Capítulo 1
El verano antes de cumplir los trece años contuve la respiración tanto tiempo que estuve a punto de morir.
Siempre había sido un chico silencioso. Hacía mucho que practicaba contener el aliento y hasta mis propios pensamientos. Era lo único que sabía hacer mejor que nadie, pero supongo que ese extraño comportamiento me hacía parecer un bicho raro. Me hartaba de oír a mi familia decir: «¿Qué te pasa, Peter?»
Me pasaban muchas cosas. Pero en aquel momento la más grave era la serpiente de cascabel enroscada en mis pies.
Acababa de escaparme por primera vez de casa. Aunque posiblemente sería la última, pensé con los ojos clavados en el suelo, parpadeando lentamente, como si al cerrar los ojos pudiera hacer que la serpiente se esfumara.
Me quedé lo más quieto posible al borde del acantilado de piedra caliza, con la punta de mis zapatillas de tenis asomándose al vacío, el corazón martilleándome en la garganta, el cuello tenso y los ojos clavados en mis zapatos.

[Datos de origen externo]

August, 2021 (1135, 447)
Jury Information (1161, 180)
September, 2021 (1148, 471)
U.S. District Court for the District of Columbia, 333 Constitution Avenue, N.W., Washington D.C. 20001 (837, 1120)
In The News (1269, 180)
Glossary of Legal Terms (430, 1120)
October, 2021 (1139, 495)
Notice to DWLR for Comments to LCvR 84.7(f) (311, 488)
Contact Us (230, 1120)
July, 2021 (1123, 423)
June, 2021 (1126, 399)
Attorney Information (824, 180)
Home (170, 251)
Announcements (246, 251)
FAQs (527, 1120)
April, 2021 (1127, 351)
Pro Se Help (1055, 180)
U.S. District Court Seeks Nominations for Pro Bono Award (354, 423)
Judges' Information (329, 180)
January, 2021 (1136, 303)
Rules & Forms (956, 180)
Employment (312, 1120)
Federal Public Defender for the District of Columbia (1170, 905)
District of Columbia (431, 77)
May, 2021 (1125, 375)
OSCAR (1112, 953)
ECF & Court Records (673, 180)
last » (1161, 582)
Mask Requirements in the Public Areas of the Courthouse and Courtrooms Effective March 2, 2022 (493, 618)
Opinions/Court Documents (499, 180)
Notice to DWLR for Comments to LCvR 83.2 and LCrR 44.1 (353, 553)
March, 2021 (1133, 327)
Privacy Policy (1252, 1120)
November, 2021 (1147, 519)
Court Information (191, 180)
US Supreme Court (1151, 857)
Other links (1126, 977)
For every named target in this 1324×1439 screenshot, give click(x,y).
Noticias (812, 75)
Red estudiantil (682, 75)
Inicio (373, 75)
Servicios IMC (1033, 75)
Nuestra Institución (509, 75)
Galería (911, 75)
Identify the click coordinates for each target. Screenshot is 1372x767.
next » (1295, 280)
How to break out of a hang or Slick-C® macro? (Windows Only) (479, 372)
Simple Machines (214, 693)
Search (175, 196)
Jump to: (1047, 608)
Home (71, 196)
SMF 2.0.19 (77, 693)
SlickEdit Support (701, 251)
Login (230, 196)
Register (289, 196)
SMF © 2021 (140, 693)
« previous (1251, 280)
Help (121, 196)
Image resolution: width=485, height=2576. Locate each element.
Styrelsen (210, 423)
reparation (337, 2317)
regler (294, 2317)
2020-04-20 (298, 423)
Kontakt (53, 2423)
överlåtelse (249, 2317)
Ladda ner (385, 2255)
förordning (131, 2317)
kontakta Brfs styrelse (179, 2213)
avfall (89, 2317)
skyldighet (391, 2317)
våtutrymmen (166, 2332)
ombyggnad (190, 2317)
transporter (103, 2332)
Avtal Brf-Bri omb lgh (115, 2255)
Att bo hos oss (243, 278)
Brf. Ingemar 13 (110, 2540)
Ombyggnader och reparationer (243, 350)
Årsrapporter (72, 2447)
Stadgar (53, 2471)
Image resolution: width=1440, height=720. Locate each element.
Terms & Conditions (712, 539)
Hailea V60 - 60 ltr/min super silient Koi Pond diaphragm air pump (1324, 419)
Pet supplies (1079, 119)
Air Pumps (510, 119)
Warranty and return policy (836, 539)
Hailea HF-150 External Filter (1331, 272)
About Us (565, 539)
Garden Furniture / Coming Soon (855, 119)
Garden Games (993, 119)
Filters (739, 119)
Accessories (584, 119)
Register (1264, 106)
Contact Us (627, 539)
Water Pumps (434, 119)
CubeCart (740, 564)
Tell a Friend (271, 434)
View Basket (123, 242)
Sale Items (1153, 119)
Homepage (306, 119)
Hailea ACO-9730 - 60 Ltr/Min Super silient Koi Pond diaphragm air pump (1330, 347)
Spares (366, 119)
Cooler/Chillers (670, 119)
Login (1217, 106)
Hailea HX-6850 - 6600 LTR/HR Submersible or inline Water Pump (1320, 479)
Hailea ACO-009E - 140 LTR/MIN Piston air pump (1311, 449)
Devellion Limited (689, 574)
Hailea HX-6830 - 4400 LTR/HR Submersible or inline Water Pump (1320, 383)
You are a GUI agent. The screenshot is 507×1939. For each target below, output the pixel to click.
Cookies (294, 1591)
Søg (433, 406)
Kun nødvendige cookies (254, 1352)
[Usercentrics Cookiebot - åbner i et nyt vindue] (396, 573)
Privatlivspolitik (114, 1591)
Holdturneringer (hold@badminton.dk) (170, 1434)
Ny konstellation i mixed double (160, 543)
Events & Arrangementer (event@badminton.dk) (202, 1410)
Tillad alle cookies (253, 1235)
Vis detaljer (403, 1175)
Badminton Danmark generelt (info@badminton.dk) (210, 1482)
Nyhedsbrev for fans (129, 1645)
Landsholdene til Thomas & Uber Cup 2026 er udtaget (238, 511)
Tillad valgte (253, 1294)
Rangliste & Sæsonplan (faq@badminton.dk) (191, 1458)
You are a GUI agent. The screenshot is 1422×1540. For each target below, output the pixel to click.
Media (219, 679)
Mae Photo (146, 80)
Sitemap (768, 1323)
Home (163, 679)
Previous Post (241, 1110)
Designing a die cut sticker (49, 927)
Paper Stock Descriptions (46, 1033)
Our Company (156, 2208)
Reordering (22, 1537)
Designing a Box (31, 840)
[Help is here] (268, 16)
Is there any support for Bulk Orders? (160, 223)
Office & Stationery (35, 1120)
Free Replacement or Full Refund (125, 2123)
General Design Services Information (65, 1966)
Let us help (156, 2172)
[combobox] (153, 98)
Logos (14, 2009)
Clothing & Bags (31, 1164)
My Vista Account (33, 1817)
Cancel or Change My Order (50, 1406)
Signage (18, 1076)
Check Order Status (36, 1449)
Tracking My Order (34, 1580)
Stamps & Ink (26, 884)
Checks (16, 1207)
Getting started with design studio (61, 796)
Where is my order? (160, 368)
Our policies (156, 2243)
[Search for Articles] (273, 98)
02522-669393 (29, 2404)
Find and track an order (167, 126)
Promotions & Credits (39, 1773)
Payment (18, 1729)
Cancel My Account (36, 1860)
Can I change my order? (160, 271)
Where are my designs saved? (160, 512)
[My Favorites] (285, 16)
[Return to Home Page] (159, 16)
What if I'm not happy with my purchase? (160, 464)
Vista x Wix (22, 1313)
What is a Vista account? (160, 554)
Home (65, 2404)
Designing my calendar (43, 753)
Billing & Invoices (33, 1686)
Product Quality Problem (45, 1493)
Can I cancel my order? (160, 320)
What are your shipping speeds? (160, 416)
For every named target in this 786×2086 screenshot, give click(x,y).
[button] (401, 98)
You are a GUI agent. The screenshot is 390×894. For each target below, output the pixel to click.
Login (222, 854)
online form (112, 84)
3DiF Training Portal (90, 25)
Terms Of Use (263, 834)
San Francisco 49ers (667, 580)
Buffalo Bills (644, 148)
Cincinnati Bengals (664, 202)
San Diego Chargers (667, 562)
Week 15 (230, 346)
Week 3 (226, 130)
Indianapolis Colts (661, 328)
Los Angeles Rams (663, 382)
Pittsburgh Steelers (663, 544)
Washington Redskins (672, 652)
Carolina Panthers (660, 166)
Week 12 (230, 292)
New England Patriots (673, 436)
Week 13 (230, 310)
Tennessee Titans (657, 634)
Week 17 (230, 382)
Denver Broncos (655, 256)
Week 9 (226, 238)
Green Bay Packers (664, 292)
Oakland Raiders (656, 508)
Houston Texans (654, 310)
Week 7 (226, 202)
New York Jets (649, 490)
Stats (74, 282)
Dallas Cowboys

La reluciente serpiente de cascabel, de escamas marrones, negras y plateadas, enroscada en mis pies, empezó a serpentear por la punta de los cordones de mis zapatos.
Su cabeza era inequívocamente triangular y ocho cascabeles adornaban su cola marrón claro. Me dio tiempo a contarlos, porque hacía al menos quince minutos que estaba plantado al borde del acantilado intentando no mover un solo músculo.
Me notaba la boca pastosa. Tragué saliva y la serpiente, que había estado reposando en mi zapatilla deportiva izquierda, agitó la cabeza cerca de mi tobillo al descubierto, olisqueando el aire con su lengua negra.
Contuve la respiración.
Por un segundo se me pasó por la cabeza librarme de ella de un puntapié y salir corriendo para darle esquinazo, pero comprendí que estaba enroscada en mis tobillos. Si intentaba sacármela de encima, me mordería. De momento al parecer solo me estaba… olfateando. Recuerdo haber leído cuando era pequeño esta característica de las serpientes. Olían las cosas con la lengua.
Esperé que le gustara mi olor, porque también recordaba que las serpientes de cascabel cuando atacan a sus presas se pueden lanzar a una distancia que dobla el largo de su cuerpo, y a esta si se le antojaba podía llegar a morderme cerca del gaznate.
Botas. Tenía que haberme puesto las botas. O al menos unos tejanos, en lugar de los ridículos pantalones cortos de la clase de gimnasia del sexto curso.
Empecé a ver chiribitas negras. Si no dejaba de contener la respiración me iba a desmayar. Aspiré el aire con lentitud, procurando con todas mis fuerzas hacerlo imperceptiblemente para no llamar su atención más de lo que ya lo había hecho.
La serpiente, en lugar de atacarme o moverse, siguió olisqueando el aire con su lengua bífida. Y de pronto, reptando parsimoniosamente, se quedó descansando sobre mis pies.
Como si planeara echar una cabezadita.
Respiré con lentitud y naturalidad, o al menos eso intenté hacer, sin saber cuánto le duraría la siesta. Plantado al borde del abismo con la serpiente enroscada en mis tobillos, me pregunté cuándo acabaría yo cayendo al vacío o mordiéndome ella con sus afilados colmillos.
A lo mejor alguien vendría a buscarme. No había intentado esconderme ni desaparecer del mapa. Me acabarían encontrando. Si alguien subía a la colina y tomaba el mismo camino que yo, al cabo de unos veinte minutos se toparía conmigo.
En este rincón del monte no vivía ni un alma.
Estuve a punto de echarme a reír. No darían conmigo. Estaba atrapado, no podía hacer otra cosa que esperar, muerto de miedo.
Mientras intentaba con toda mi alma no balancearme para mantener el equilibrio, sentí que los hombros se me empezaban a relajar. ¿Qué más podía hacer?
No me quedaba más remedio que permanecer quieto, de lo contrario no lo contaría.